**REQUIREMENT**
Tally how many lines in this material contain the word "icon", and reply only with the count.

*** Opening of RECORDS FOR THIS EXERCISE ***

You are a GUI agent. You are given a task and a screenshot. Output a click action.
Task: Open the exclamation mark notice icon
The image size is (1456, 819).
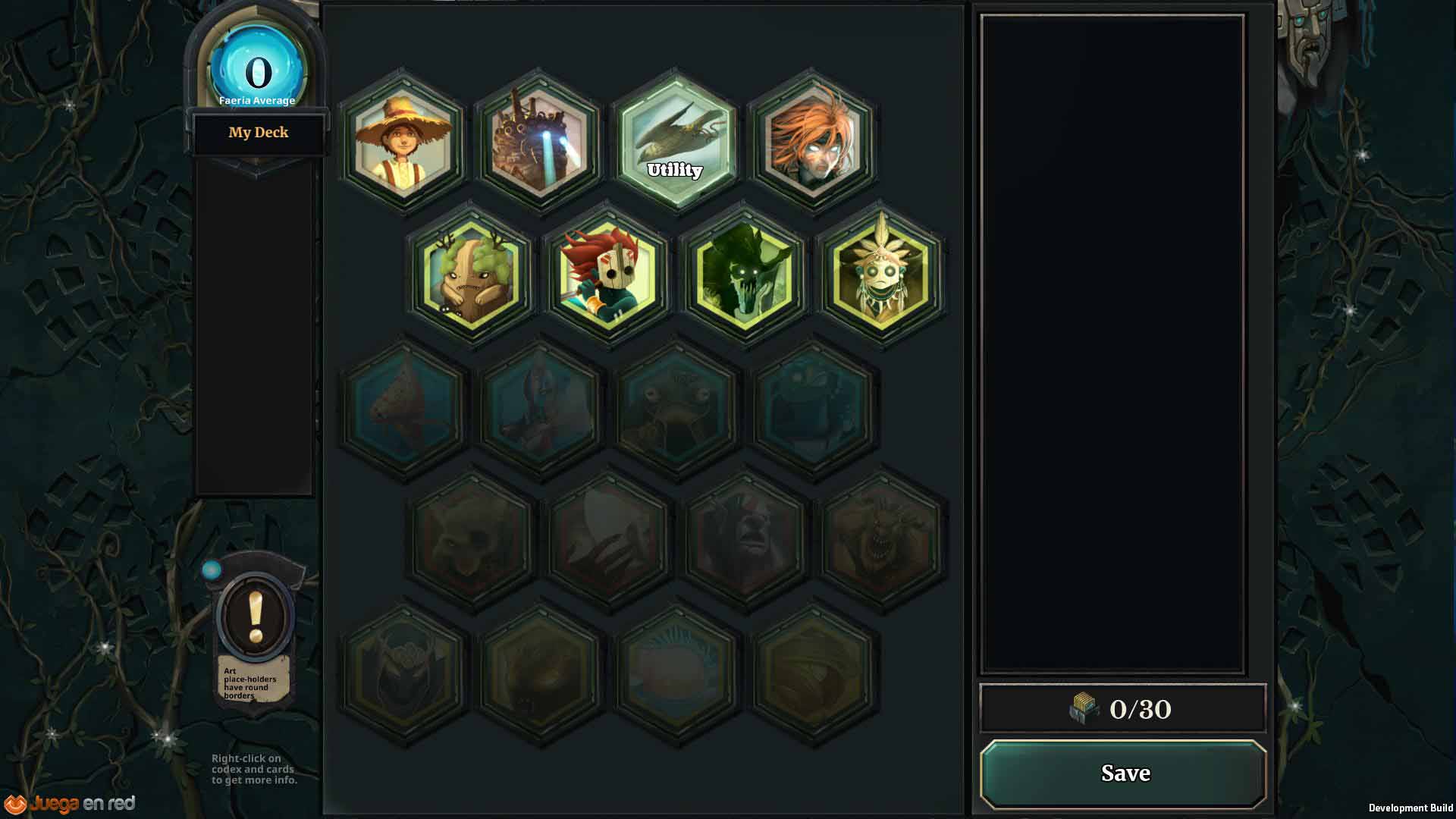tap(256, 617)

*** Close of RECORDS FOR THIS EXERCISE ***
*** Opening of RECORDS FOR THIS EXERCISE ***

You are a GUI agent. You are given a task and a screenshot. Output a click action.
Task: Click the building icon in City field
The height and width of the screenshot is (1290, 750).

*** Close of RECORDS FOR THIS EXERCISE ***

**TASK RESULT**
2